Apparently external audit is like a huge pressure cooker. You are constantly travelling, working long hours, face hostility in many cases with difficult clients who don't prepare anything for you so you end up working to meet impossible deadlines as you have other audits lined up...

On top of that, what you learn isn't really that interesting and can get really repetitive. You are just doing a lot of testing and you don't learn anything new after a while.

And god forbid if you have to audit any clients with American subsidiaries or parents... Sarbanes-Oxley sounds unbelievably tedious and time consuming.

On the other hand, they speak of it as a real experience, making great friends and contacts on the way.
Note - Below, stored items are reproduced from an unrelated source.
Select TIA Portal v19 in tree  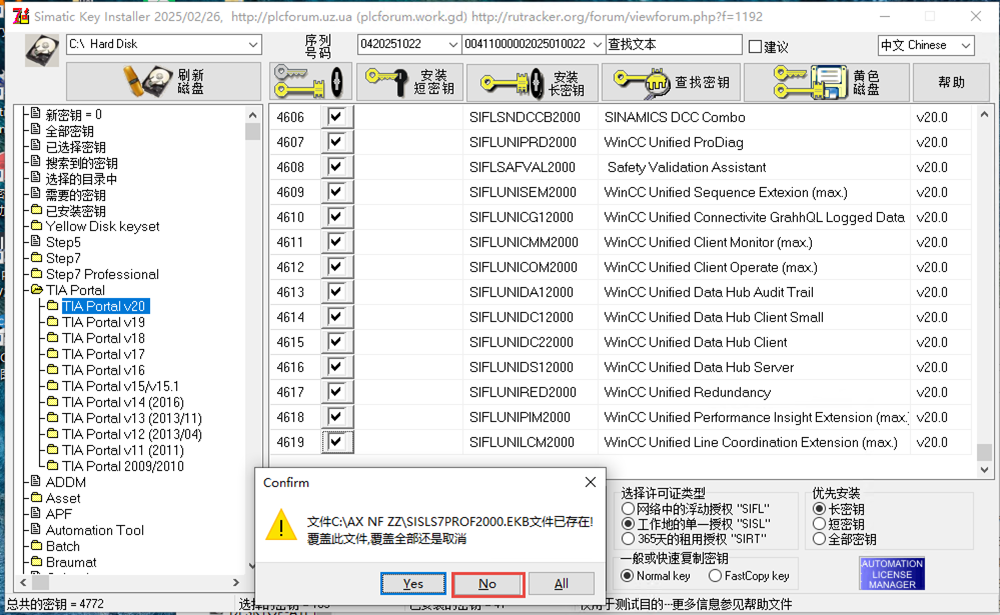(x=103, y=322)

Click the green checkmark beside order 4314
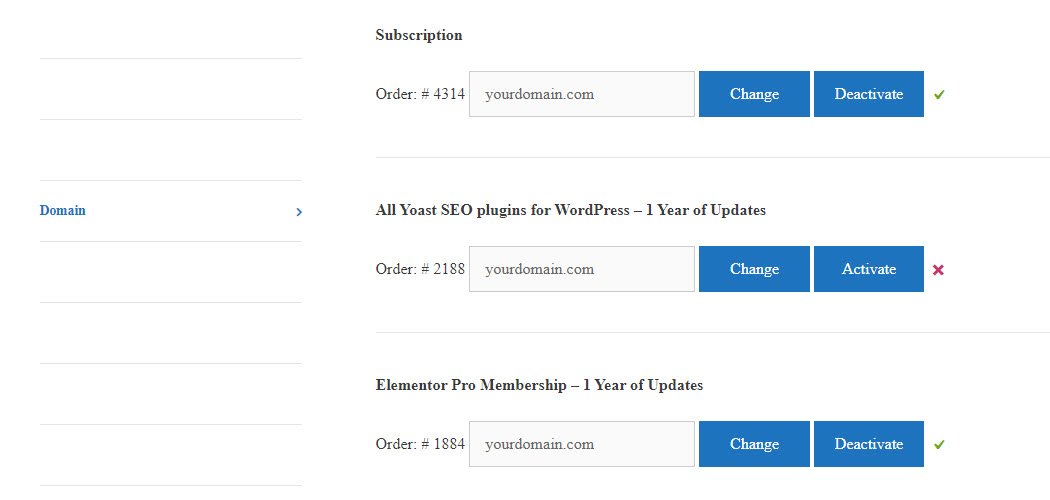(939, 94)
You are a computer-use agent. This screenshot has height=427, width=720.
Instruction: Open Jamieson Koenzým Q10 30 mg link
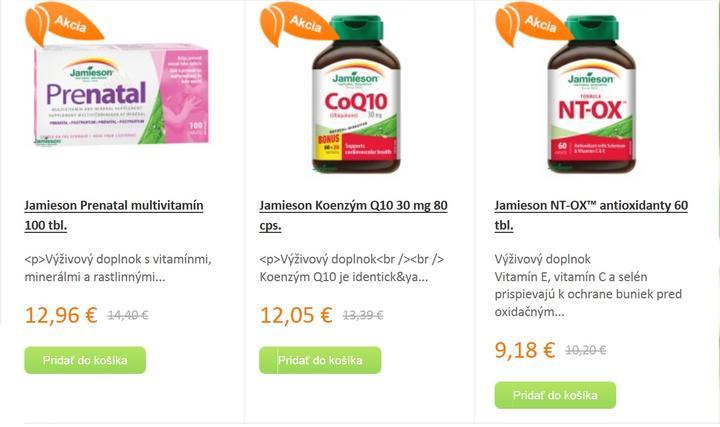354,215
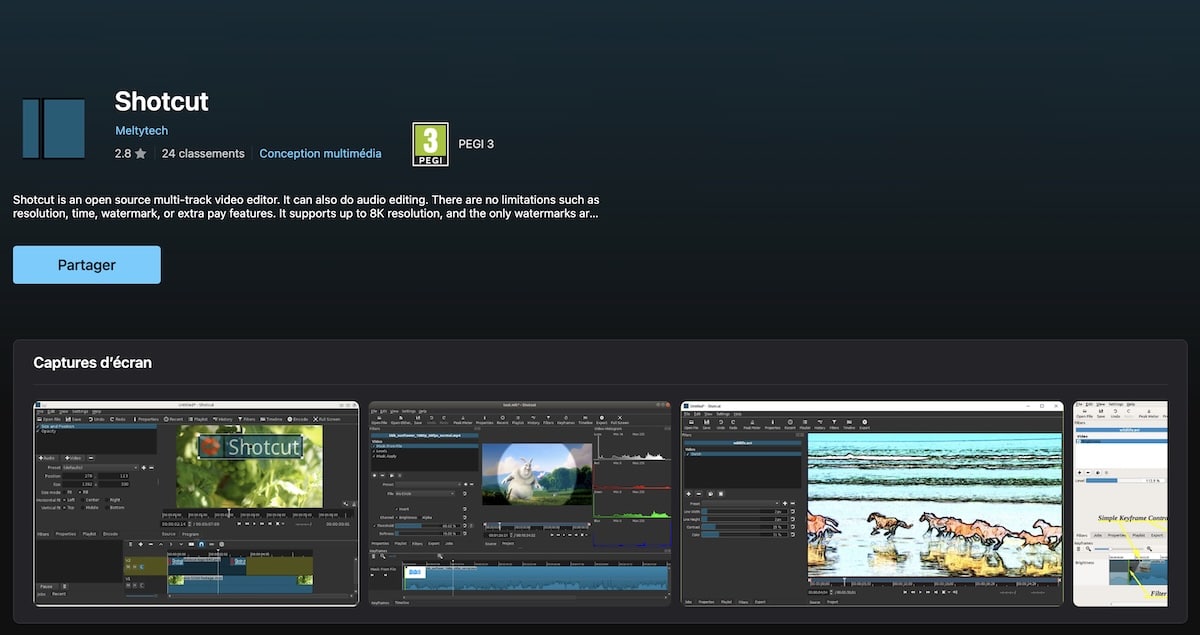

You are richer for the experience and have good knowledge of the financial accounts obviously, if you want to go down that route. And obviously having a big name on your CV is helpful in securing other jobs!

This is of course just me relaying back to you the opinions from 3 people I know at work (BDO, Deloitte & PWC trained)
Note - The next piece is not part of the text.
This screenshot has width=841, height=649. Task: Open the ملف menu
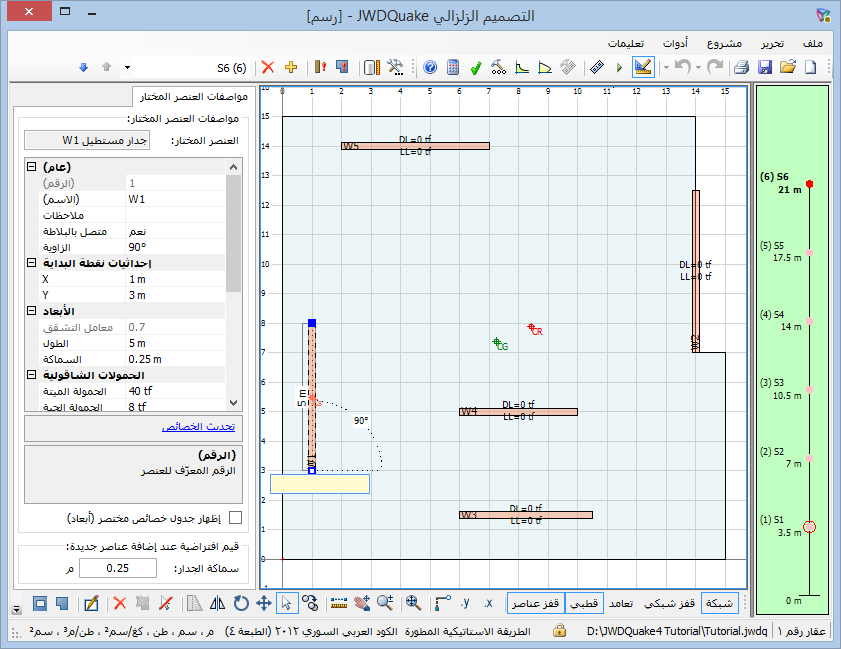click(x=813, y=42)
That, and the fact that our external auditors (KPMG) pitch up and live in one of our smaller meeting rooms 5-6 months of the year, often in there from 7.30am to 9pm, many of those nights taking their work home with them I'm sure. Not that I ever stay that late, but on every occasion that I do, they are without fail still there. It doesn't look like much fun.

I don't mean to sound so negative.. As I said this is purely just a collection of opinions of people now working in industry, so hopefully someone in practice currently who enjoys their job has a different view to provide more balance.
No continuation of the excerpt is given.